• **The exercise**: Reproduce every line of the data below word for word, but omit the pictures.

• **Data for locating text and elements**:
====

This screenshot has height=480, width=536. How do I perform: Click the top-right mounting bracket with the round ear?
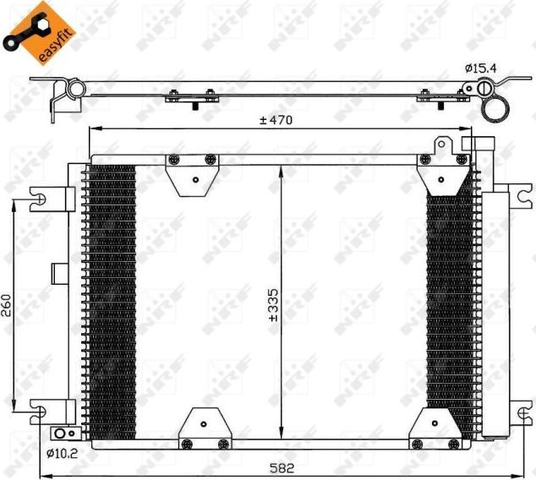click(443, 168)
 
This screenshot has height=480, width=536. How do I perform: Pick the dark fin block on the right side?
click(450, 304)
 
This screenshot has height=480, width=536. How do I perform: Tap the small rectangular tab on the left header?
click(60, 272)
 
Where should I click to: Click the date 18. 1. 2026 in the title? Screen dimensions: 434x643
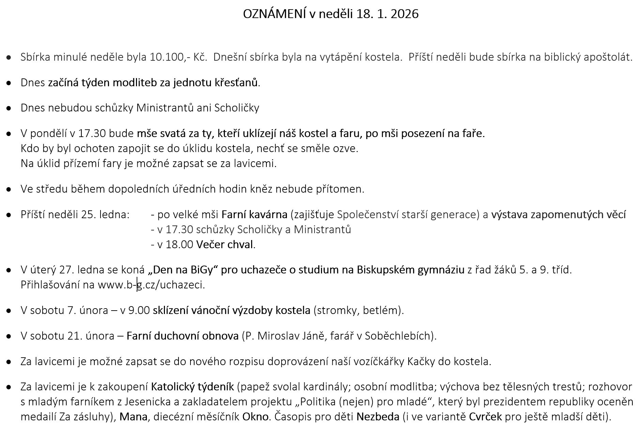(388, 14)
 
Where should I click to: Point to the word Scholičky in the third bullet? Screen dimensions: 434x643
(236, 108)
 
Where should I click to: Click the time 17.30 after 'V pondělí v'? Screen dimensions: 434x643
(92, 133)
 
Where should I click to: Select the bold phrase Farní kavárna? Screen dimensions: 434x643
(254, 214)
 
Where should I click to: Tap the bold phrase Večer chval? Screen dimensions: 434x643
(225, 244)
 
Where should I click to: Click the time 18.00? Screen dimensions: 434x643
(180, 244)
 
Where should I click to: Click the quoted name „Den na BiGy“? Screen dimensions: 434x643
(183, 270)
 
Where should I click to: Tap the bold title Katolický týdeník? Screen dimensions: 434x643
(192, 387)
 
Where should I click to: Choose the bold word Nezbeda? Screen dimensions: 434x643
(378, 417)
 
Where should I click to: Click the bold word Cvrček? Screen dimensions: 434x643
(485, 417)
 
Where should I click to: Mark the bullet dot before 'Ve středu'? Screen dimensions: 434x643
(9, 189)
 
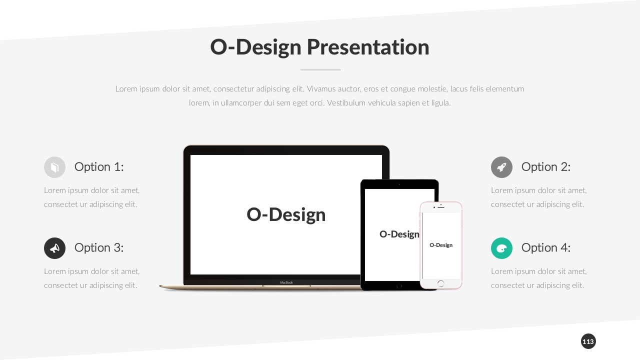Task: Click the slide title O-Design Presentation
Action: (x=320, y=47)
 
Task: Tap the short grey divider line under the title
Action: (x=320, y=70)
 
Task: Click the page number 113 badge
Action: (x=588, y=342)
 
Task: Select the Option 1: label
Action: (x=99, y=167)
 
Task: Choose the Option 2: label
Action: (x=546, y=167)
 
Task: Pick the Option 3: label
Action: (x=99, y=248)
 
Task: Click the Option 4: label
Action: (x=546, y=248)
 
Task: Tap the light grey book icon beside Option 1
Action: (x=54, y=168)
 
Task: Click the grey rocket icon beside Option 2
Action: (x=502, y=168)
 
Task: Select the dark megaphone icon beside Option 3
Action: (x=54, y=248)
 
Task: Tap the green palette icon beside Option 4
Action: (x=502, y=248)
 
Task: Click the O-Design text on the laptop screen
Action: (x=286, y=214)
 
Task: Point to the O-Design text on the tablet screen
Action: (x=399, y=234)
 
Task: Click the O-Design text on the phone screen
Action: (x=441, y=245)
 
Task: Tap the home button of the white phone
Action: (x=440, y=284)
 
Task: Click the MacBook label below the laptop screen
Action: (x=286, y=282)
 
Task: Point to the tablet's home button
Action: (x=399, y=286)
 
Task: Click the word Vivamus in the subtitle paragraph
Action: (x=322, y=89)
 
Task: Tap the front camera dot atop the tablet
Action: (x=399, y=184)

====

• **Solution to the problem**:
This screenshot has height=480, width=536. How do I perform: Click the top-right mounting bracket with the round ear?
click(443, 168)
 
This screenshot has height=480, width=536. How do I perform: Pick the dark fin block on the right side?
click(450, 304)
 
This screenshot has height=480, width=536. How do I perform: Tap the small rectangular tab on the left header?
click(60, 272)
 
Where should I click to: Click the date 18. 1. 2026 in the title? Screen dimensions: 434x643
(388, 14)
 
Where should I click to: Point to the word Scholičky in the third bullet? Screen dimensions: 434x643
(236, 108)
 
Where should I click to: Click the time 17.30 after 'V pondělí v'? Screen dimensions: 434x643
(92, 133)
 
Where should I click to: Select the bold phrase Farní kavárna? Screen dimensions: 434x643
(254, 214)
 
Where should I click to: Tap the bold phrase Večer chval? Screen dimensions: 434x643
(225, 244)
 
Where should I click to: Click the time 18.00? Screen dimensions: 434x643
(180, 244)
 
Where should I click to: Click the quoted name „Den na BiGy“? Screen dimensions: 434x643
(183, 270)
 
Where should I click to: Tap the bold title Katolický týdeník? Screen dimensions: 434x643
(192, 387)
 
Where should I click to: Choose the bold word Nezbeda? Screen dimensions: 434x643
(378, 417)
 
Where should I click to: Click the bold word Cvrček? Screen dimensions: 434x643
(485, 417)
 
Where should I click to: Mark the bullet dot before 'Ve středu'? Screen dimensions: 434x643
(9, 189)
 
Task: Click the slide title O-Design Presentation
Action: (x=320, y=47)
 
Task: Tap the short grey divider line under the title
Action: (x=320, y=70)
 
Task: Click the page number 113 badge
Action: (x=588, y=342)
 
Task: Select the Option 1: label
Action: (x=99, y=167)
 
Task: Choose the Option 2: label
Action: (x=546, y=167)
 
Task: Pick the Option 3: label
Action: (x=99, y=248)
 
Task: Click the Option 4: label
Action: (x=546, y=248)
 
Task: Tap the light grey book icon beside Option 1
Action: (x=54, y=168)
 
Task: Click the grey rocket icon beside Option 2
Action: (x=502, y=168)
 
Task: Select the dark megaphone icon beside Option 3
Action: (x=54, y=248)
 
Task: Tap the green palette icon beside Option 4
Action: (x=502, y=248)
 
Task: Click the O-Design text on the laptop screen
Action: (x=286, y=214)
 
Task: Point to the O-Design text on the tablet screen
Action: (x=399, y=234)
 
Task: Click the O-Design text on the phone screen
Action: (x=441, y=245)
 
Task: Tap the home button of the white phone
Action: (x=440, y=284)
 
Task: Click the MacBook label below the laptop screen
Action: (x=286, y=282)
 
Task: Point to the tablet's home button
Action: (x=399, y=286)
 
Task: Click the word Vivamus in the subtitle paragraph
Action: (x=322, y=89)
 
Task: Tap the front camera dot atop the tablet
Action: (x=399, y=184)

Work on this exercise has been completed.